The feature arrived on Monday along with other new additions, including a virtual machine gallery, notification hubs and developer analytics. Scott Guthrie, Microsoft product manager of the .NET Framework, announced the additions in a blog post.
Fast transfer
The import/export feature, a version of which is already being offered by Azure rivals Amazon and Google, is billed as the fastest and simplest way of transferring data between an on-premises data centre and the cloud. The service supports drives encrypted with Microsoft’s BitLocker technology and using the NTFS format; Microsoft is shipping a hard disk drive preparation tool intended to set up drives to the correct specifications.

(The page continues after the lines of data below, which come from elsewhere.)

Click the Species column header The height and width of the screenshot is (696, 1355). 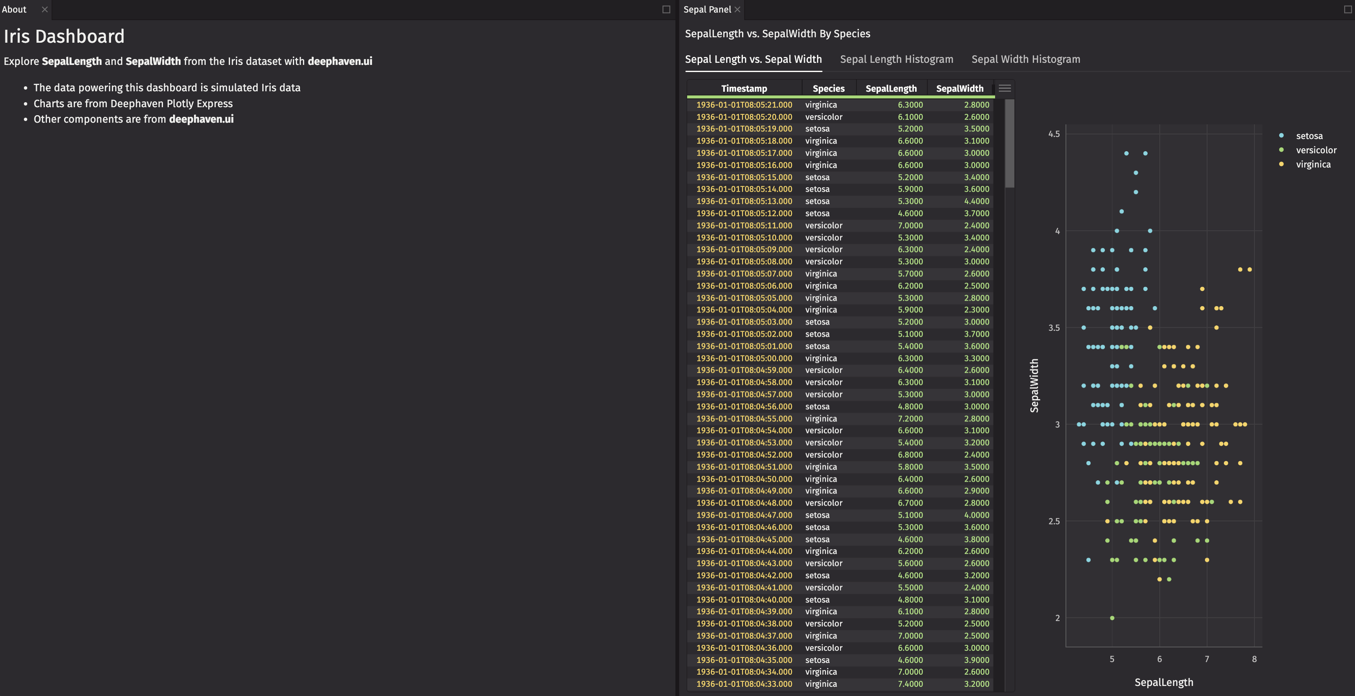(x=828, y=88)
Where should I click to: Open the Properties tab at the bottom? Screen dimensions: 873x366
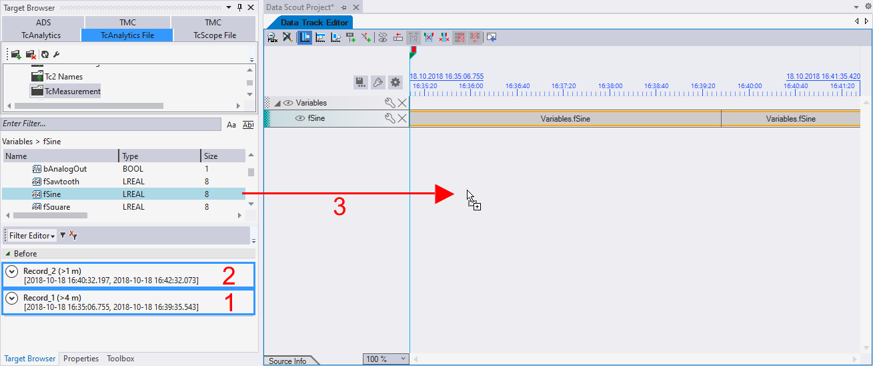pos(81,359)
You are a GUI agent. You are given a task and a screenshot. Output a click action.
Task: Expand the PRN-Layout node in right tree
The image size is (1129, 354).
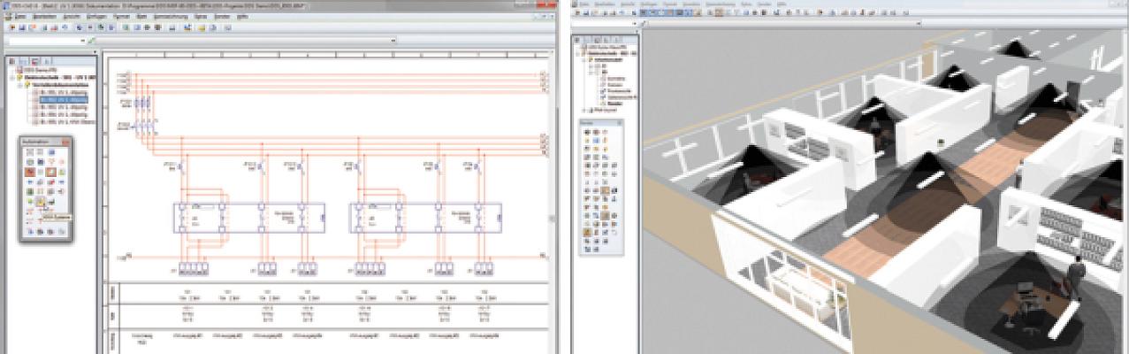point(584,109)
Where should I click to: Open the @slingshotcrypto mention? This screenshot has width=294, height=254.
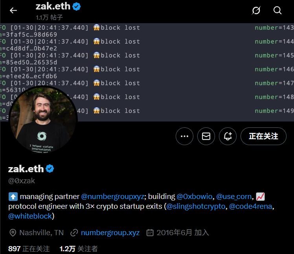[196, 206]
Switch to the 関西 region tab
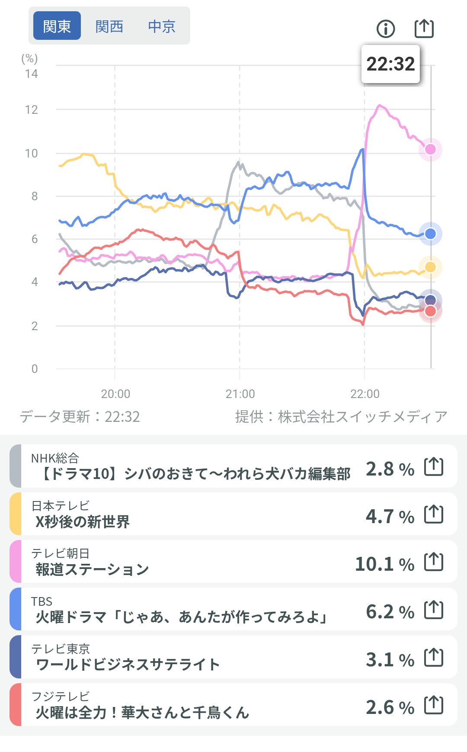The height and width of the screenshot is (752, 467). (109, 26)
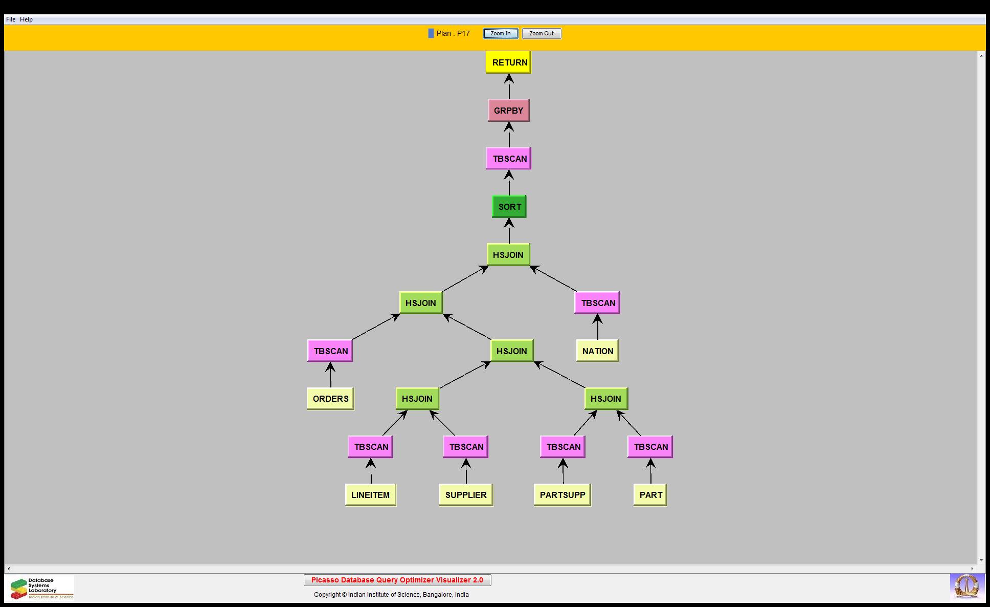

Import and export tasks can be set up and managed using the Windows Azure management portal or the REST interface. The service is priced at $40 (£25) per storage device, a 50 percent discount, during the preview period; Amazon and Google use similar pricing, although Amazon adds transfer fees on top of the $80-per-device flat rate.
The service is only being previewed in certain areas of the US, so drives must be shipped to and from those areas, and shipping must currently originate within the US. Currenly the service only supports 3.5-inch SATA II hard drives up to 4TB in capacity, with a maximum of 10 drives per job.
Feature update
Other new Azure features include improved search, support for analytics from New Relic, support for WebSockets for integrating real-time communications features into web applications, remote debugging using Visual Studio 2013, and improved push notifications.
Team Foundation Services users can now take advantage of continuous delivery support using either Team Foundation Services or the open source Git format. A new Billing Alert Service, currently in preview, alerts users when their bill approaches a certain threshold.
Last week Microsoft announced the general availability of Azure HDInsight, a big data service for provisioning and managing Hadoop clusters in Windows Azure.